PROBLEM REQUIREMENTS »
Recast every line of the entries below as a JSON list of strings, one string per line, omitting blank lines. Leave the pictures out of the answer.

INPUT FOR THIS TASK »
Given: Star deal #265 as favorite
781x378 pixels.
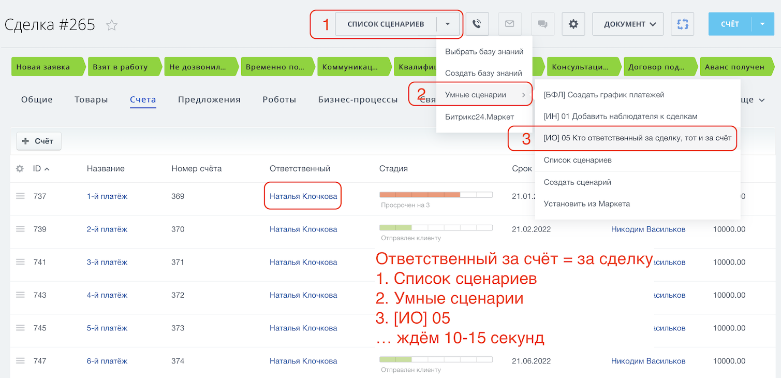Looking at the screenshot, I should [x=111, y=25].
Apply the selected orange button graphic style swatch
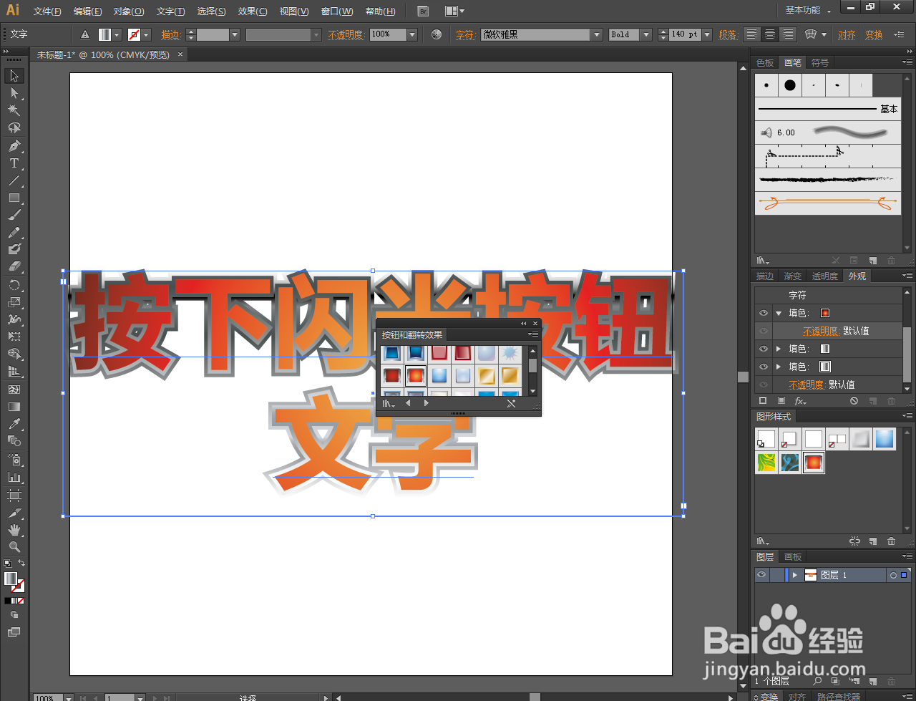This screenshot has height=701, width=916. pyautogui.click(x=814, y=463)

FINAL RESULT »
[
  "Given: Star deal #265 as favorite",
  "781x378 pixels.",
  "Looking at the screenshot, I should [x=111, y=25].",
  "Apply the selected orange button graphic style swatch",
  "This screenshot has height=701, width=916. pyautogui.click(x=814, y=463)"
]